1.2.1 引物设计 利用NCBI网站查找牛白血病病毒基因序列,利用Primer 5.0软件设计一对特异性引物,序列为P1:5’-CCTCCCTGATCCACGTTCTG-3’,P2:5’-TTGAATGCGCAGGAAACAGC-3’,扩增片段为194bp。引物序列由上海生工合成。
1.2.2 引物验证 以实验室自留的阳性样品利用天根DNA病毒提取试剂盒提取病毒DNA,以提取的病毒DNA为模版,通过改变单一因子,对退火温度筛选最佳的扩增反应程序。在进行PCR反应参数筛选时,其他参数设定体系如下:2×Taq PCR Mastermix 12.5 μL,上、下游引物(25 pmol/L)各1.0 μL,ddH2O至20 μL。PCR反应程序: 95℃ 5 min;95℃ 45s,(52℃、54℃、56℃、58℃、60℃) 35 s,72℃30 s,共 35个循环;72℃ 10 min。电泳观察结果。
试验以自留的阳性样品DNA为模板进行PCR扩增 ,对其退火温度进行优化。结果表明,退火温度为 52~60℃时都能扩增出长约194 bp的预期片段,电泳条带明亮、清晰,非特异性条带少,具体见图1。
图1 退火温度筛选M.Marker I ;1-5退火温度分别为52℃、54℃、56℃、58℃、60℃
利用本实验室自留的阳性样品进行普通PCR扩增,扩增结果如图2,阴性对照没有扩增出目的片段,以阳性样品的DNA为模板扩增出了目的片段194 bp,说明该引物特异性强,可以应用于普通PCR的扩增。
图2 PCR鉴定结果
牛白血病最早是在19 世纪末就已经发生,于1969年科学家在患病牛的外周血液中分离到了牛白血病病毒,在20世纪70年代传入中国。该病毒的传播方式为垂直传播、水平传播,垂直传播指的是可以通过母代的胎盘传到新生代,水平传播可以分为血源性传播、分泌物性传播、接触性传播、寄生昆虫的传播、精液性传播、乳源性传播等。由于BLV 感染牛多数情况下没有明显的病变,是无症状的病毒携带者,但会出现一定程度免疫失调,影响免疫细胞,改变正常的细胞功能,引起奶牛产奶量下降、疾病发病率升高等问题,从而造成养牛业经济损失。由于没有任何临床症状,没有任何淋巴细胞数量的病变,所以要依靠实验室手段进行检测。常用于检测牛白血病的诊断方法是是抗体的血清学检测和前病毒DNA的聚合酶链反应(PCR)检测,本文采用了后者的检测方法,通过设计特异性引物对该病毒进行检测,为牛白血病的诊断提供了一种新方法。

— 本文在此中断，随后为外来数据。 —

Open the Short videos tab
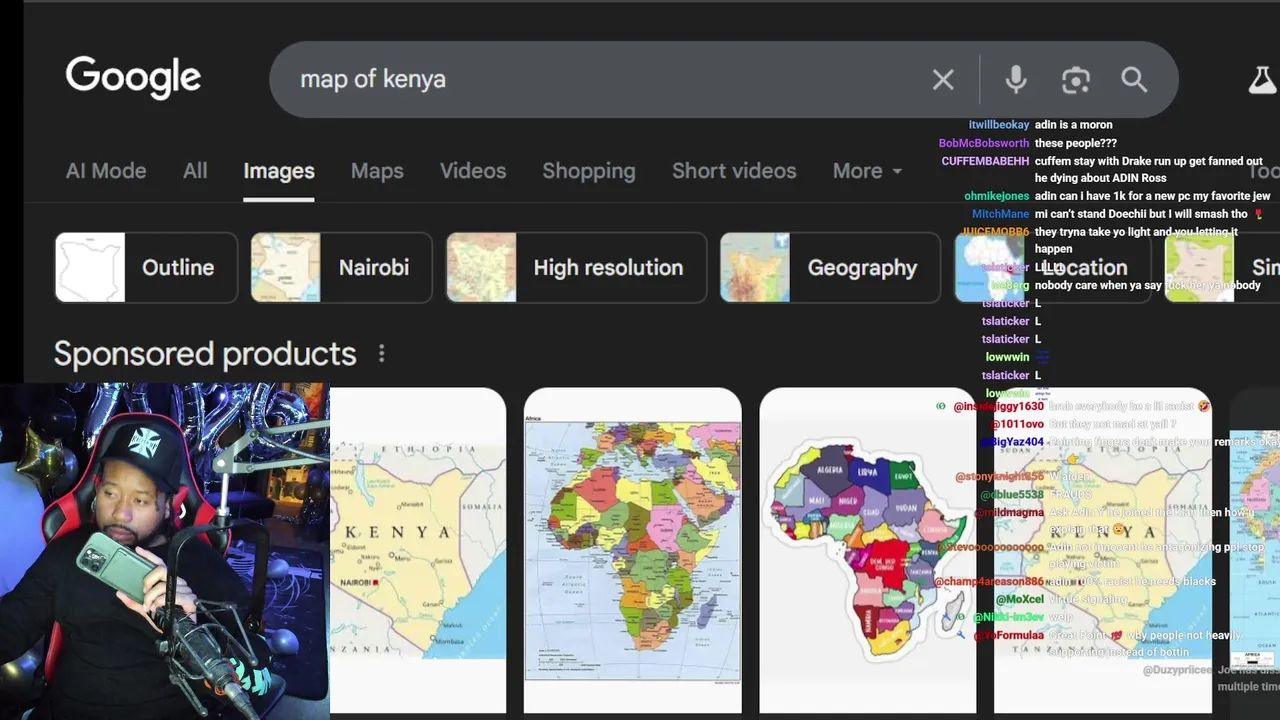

大多数大洋洲国家和欧洲国家已经成功实施了BLV的有效根除计划,牛白血病目前在全球范围的感染率仍然很高。牛白血病感染尚无有效的治疗药物和疫苗,在防控牛白血病的上面主要是采取及时有效的防控策略来阻断该病毒的传播。低流行的率国家主要通过基因组学、血液学或血清学方法鉴定出牛白血病感染阳性动物,根据检测结果从牛群中迅速宰杀清除阳性动物,该防控策略已经被证实能在短时间内有效根除该病。高流行率的国家净化策略是通过隔离而不是扑杀牛白血病感染的阳性动物,从而来降低净化成本,主要方法是对血清学阳性动物持续进行检测,把牛白血病感染的牛群和血清学检测结果为阴性的牛群严格限定在各自的隔离区域。这种策略可以减少强制性扑杀和更替牛白血病阳性动物造成的巨大损失。实施过程要求高,但这种策略确实能有效降低牛白血病流行率,甚至可以根除该病。

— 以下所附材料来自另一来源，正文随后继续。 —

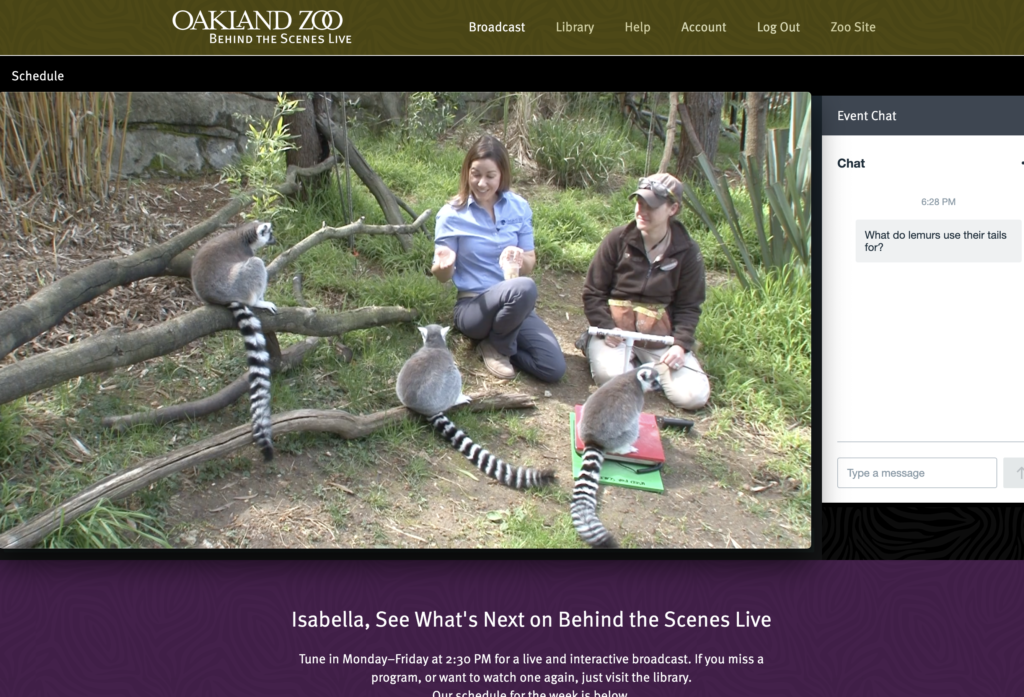This screenshot has width=1024, height=697.
Task: Click inside the Type a message field
Action: (917, 473)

在现实防控方面,养牛场应当尽量自繁自养,并减少从别场引入精液、种牛、犊牛等;必须进行引入时,要做好对引入的牛进行分区域隔离,隔离期间安排对牛的白血病抗体进行检测,对于隔离期满后没有任何症状,血液学检测正常的牛可以认为该牛为健康牛,然后才能安排与其它牛混群饲养。对整个养殖场的牛群要定期进行血清学监测,检出阳性牛的要根据其临床症状分别管理,对于出现临床症状及时淘汰,没有临床症状先进行隔离处理。平时加强消毒工作,对牛舍环境进行定期消毒和清扫可以有效减少该病发生,同时做好防蚊工作,能减少通过昆虫性传播。